## EXTRACT TO READ
——————————

Indian Head—Milestone, located in southern Saskatchewan southeast of Regina, is a predominantly agricultural riding with a mix of small towns and farming communities. The constituency had been held since 1999 by veteran Saskatchewan Party MLA Don McMorris, whose career included service as Deputy Premier and Minister of Health under Brad Wall. McMorris had resigned from cabinet in August 2016 after being charged with impaired driving—his blood-alcohol level was more than two and a half times the legal limit—and pleaded guilty. He rejoined the Saskatchewan Party caucus in March 2017 and was running in 2020 seeking a sixth consecutive term. The NDP’s Jared Clarke mounted the strongest opposition challenge in the riding in years.

Candidates

Don McMorris (Saskatchewan Party) — McMorris was raised in the constituency and managed the family farm near Lewvan. Before entering politics, he ran the driver education program for Prairie View School Division and later worked with the Saskatchewan Safety Council for ten years overseeing traffic safety programs across the province. First elected in 1999, he served in numerous senior cabinet roles including Minister of Health and Deputy Premier before his 2016 resignation from cabinet over an impaired driving conviction.

——————————

## SOURCE MATERIAL

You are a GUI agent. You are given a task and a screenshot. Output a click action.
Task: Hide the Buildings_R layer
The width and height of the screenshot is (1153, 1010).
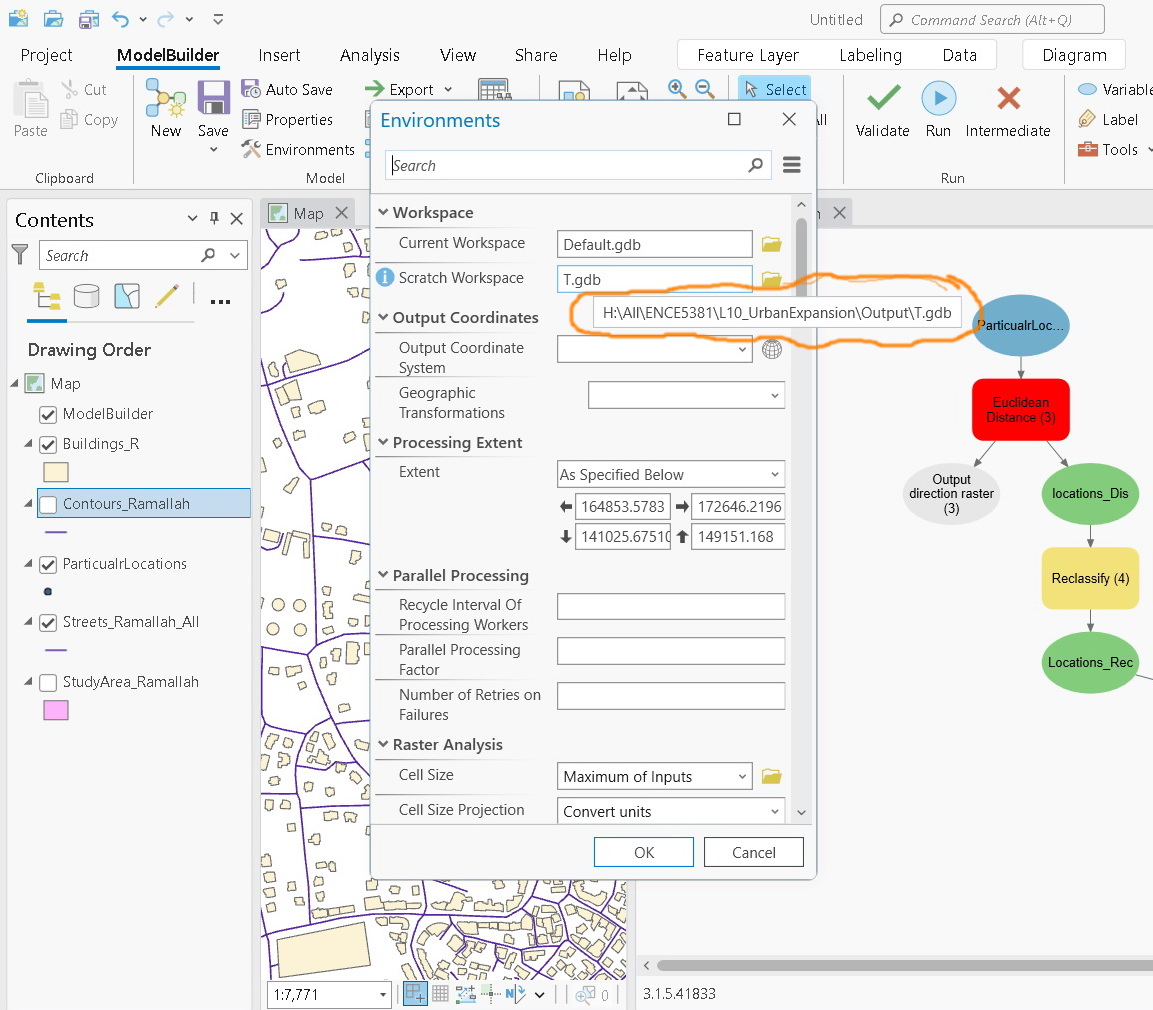[47, 443]
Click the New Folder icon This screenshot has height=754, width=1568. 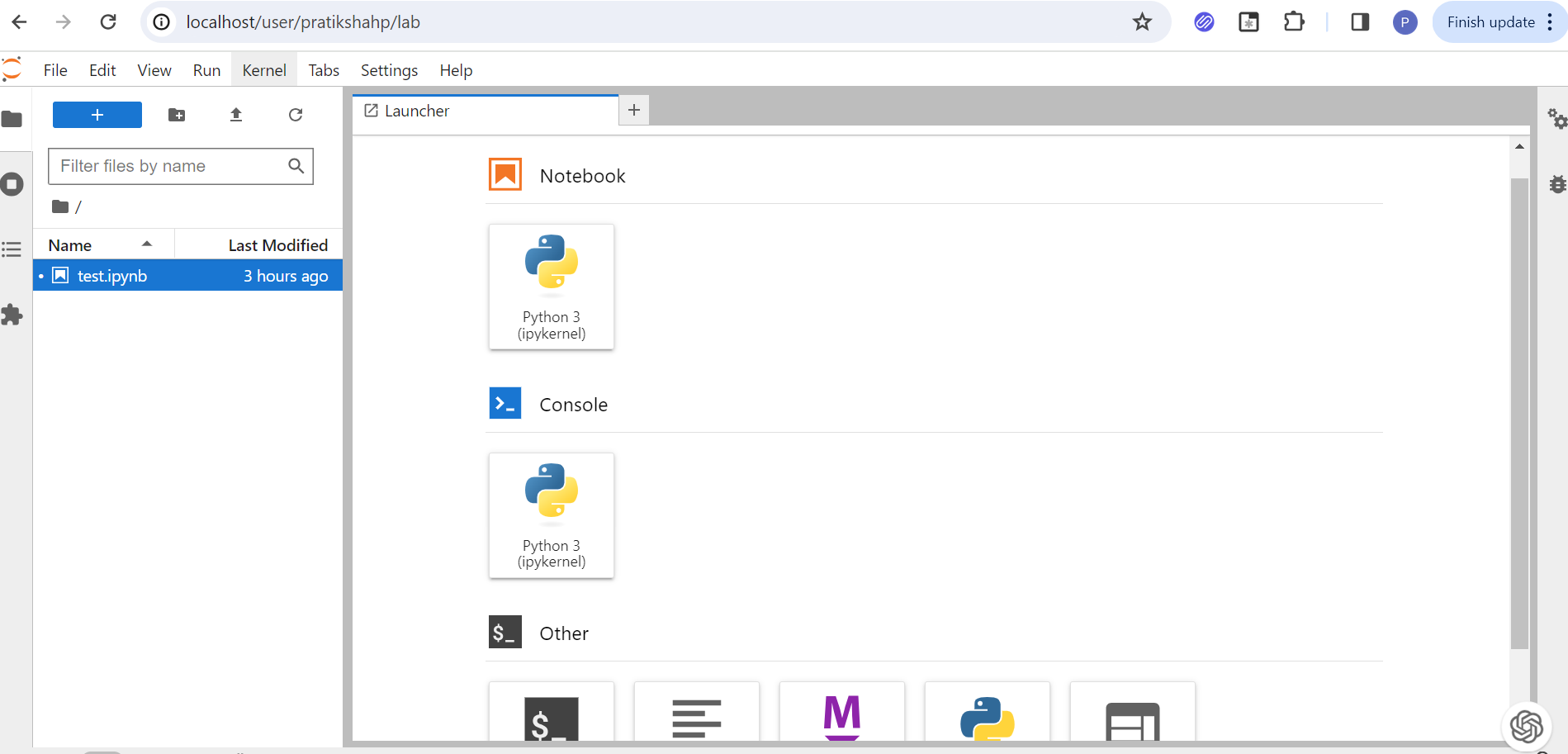click(177, 115)
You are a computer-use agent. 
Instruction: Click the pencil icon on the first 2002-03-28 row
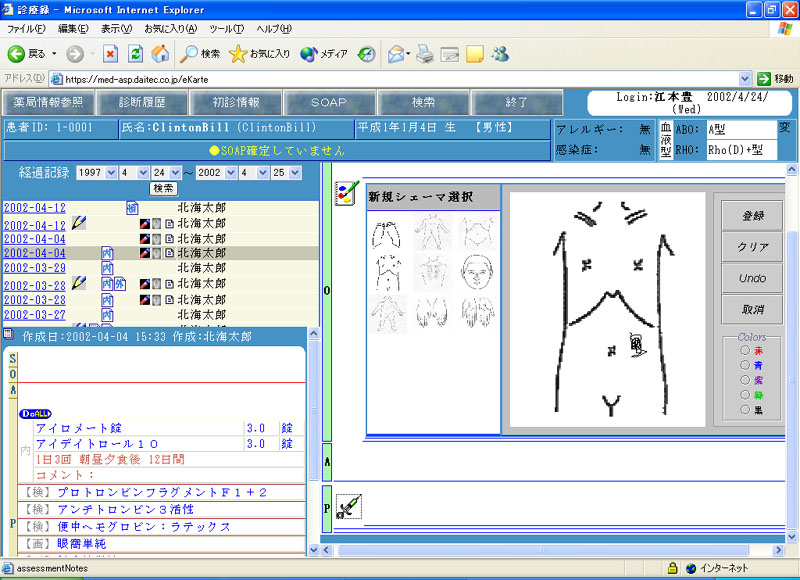pos(78,284)
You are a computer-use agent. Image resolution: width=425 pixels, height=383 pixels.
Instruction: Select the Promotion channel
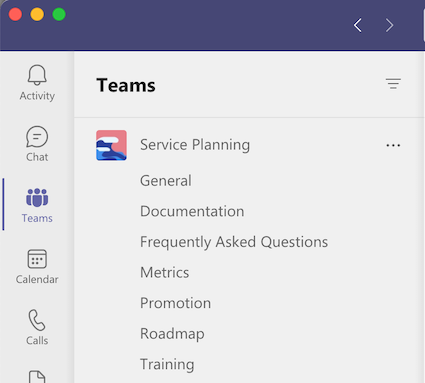pos(175,303)
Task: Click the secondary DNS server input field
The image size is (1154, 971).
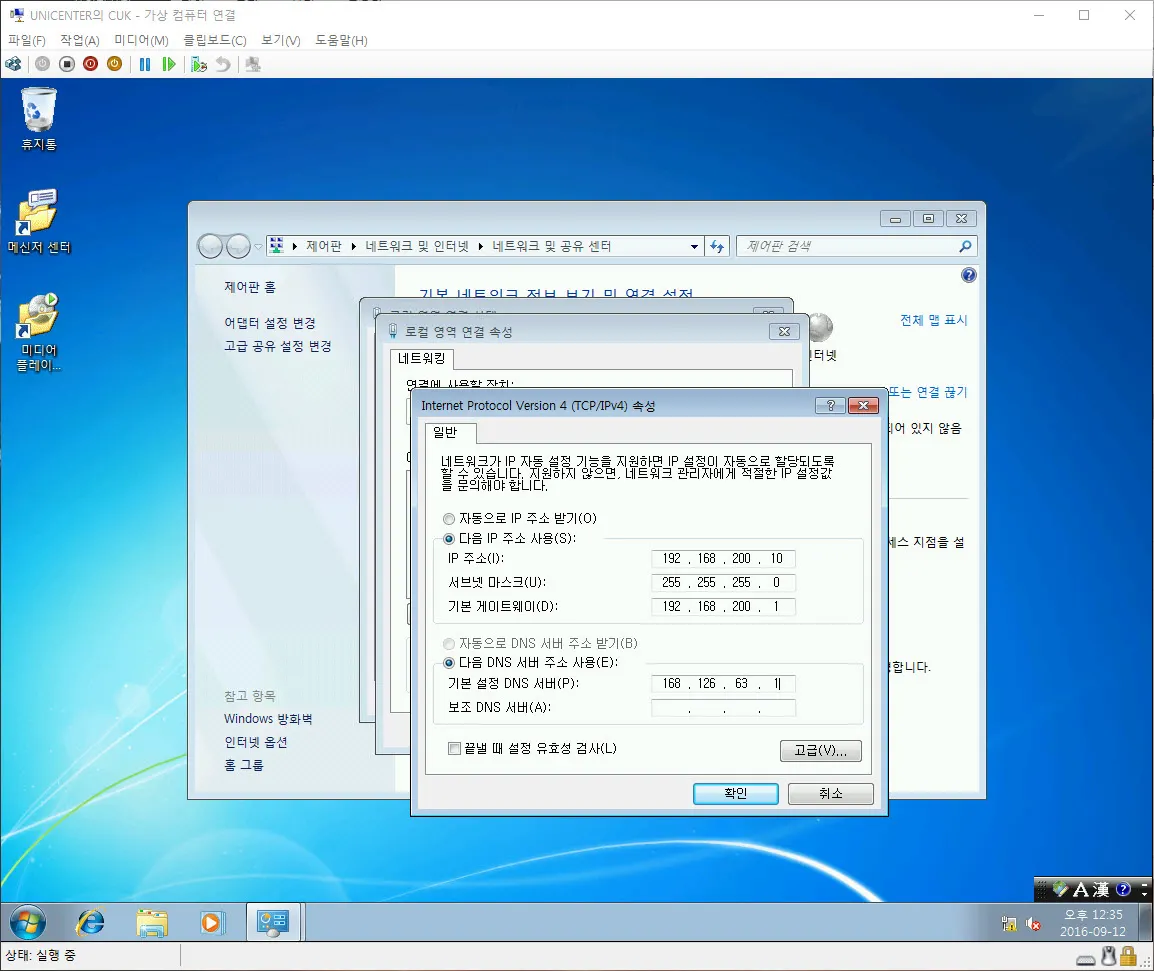Action: click(722, 707)
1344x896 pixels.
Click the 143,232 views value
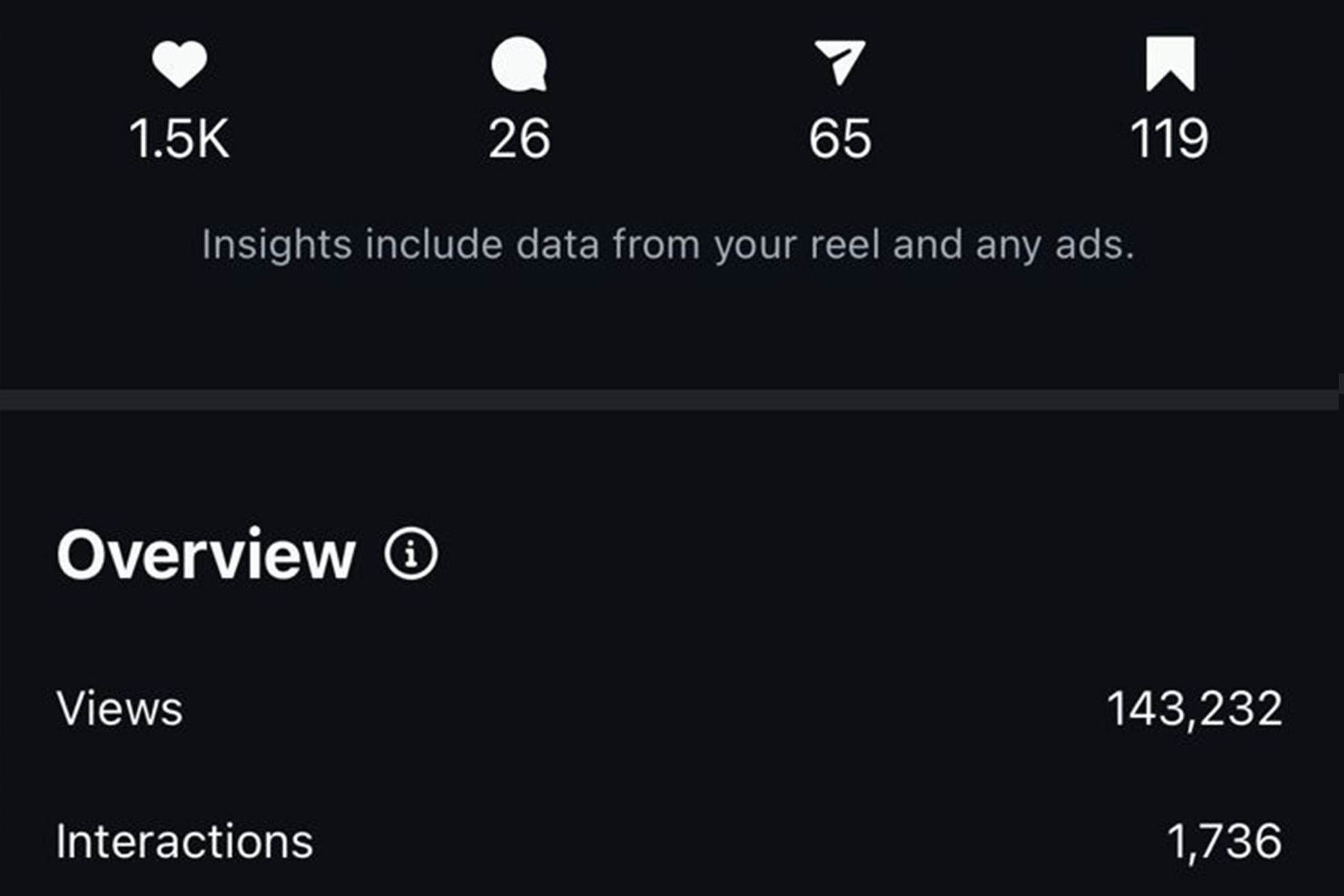pyautogui.click(x=1194, y=709)
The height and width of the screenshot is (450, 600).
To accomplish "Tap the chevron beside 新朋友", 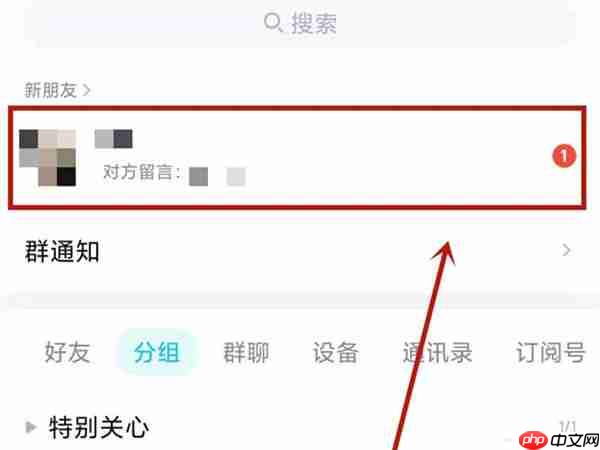I will [87, 90].
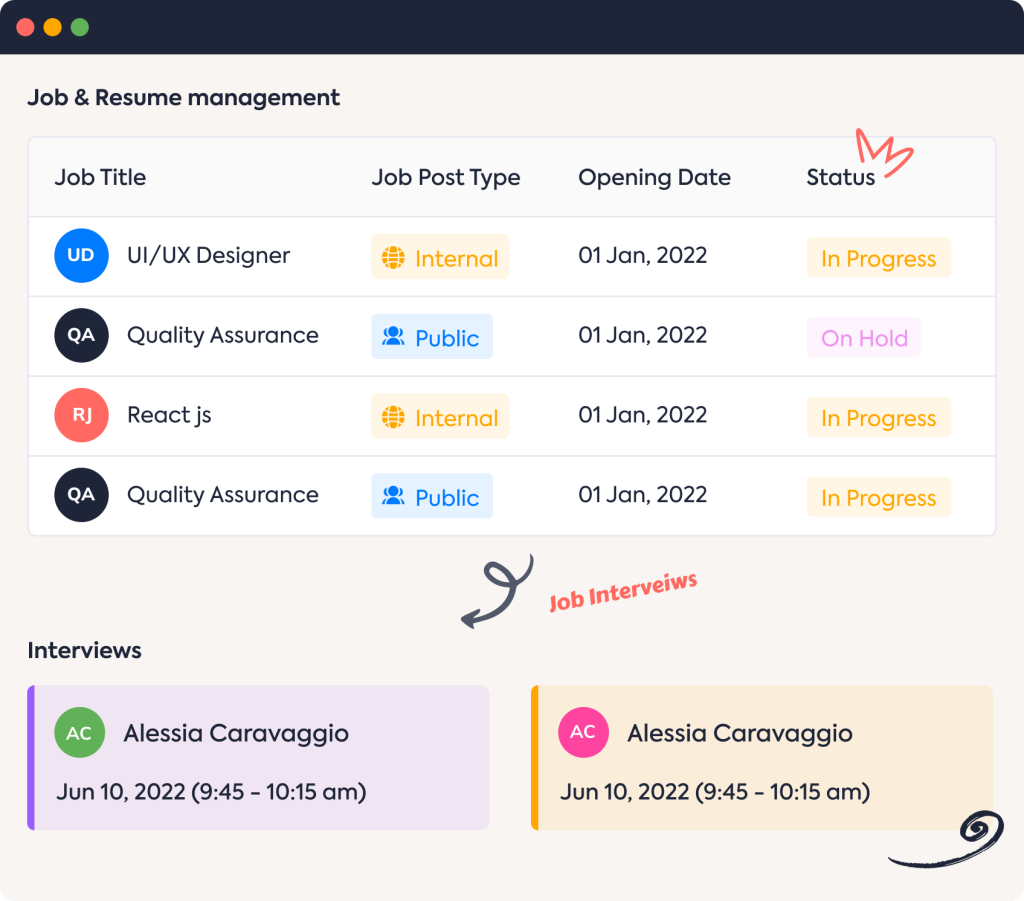Viewport: 1024px width, 901px height.
Task: Click the green AC avatar in Interviews
Action: 79,733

——————————

## EXERCISE OBJECTIVE
Answer these about the Indian Head—Milestone riding text:
(a) Since what year had Don McMorris held the constituency?
(b) In what month and year did McMorris rejoin the Saskatchewan Party caucus?
(c) For how many years did McMorris work with the Saskatchewan Safety Council?

## WRITTEN SOLUTION
(a) 1999
(b) March 2017
(c) Ten years